— EXERCISE PROMPT —
Extract every line of the records that contains the string "width".

— RECORDS SUPPLIED —
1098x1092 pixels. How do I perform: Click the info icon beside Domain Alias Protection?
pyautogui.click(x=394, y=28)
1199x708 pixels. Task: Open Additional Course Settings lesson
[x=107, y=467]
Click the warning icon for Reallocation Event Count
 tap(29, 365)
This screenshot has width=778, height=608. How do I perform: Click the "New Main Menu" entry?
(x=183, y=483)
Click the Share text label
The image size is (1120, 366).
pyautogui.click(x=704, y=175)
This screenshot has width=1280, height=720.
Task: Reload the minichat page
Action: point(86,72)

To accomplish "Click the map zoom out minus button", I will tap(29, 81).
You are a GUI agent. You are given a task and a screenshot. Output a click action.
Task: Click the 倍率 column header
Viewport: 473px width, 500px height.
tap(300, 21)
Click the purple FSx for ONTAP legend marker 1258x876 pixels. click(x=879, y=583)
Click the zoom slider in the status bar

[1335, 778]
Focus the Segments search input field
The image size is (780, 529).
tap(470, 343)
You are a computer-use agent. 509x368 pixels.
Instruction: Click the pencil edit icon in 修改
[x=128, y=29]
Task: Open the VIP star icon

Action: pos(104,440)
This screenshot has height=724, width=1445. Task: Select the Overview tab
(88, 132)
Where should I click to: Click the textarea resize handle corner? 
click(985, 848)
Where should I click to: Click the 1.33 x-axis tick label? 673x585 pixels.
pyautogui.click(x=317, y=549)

— ANSWER FOR THIS EXERCISE —
This screenshot has width=778, height=608. How do I perform: Click the "New Main Menu" entry?
This screenshot has width=1280, height=720.
Viewport: 473px width, 500px height.
This screenshot has height=724, width=1445. Task: Select the Overview tab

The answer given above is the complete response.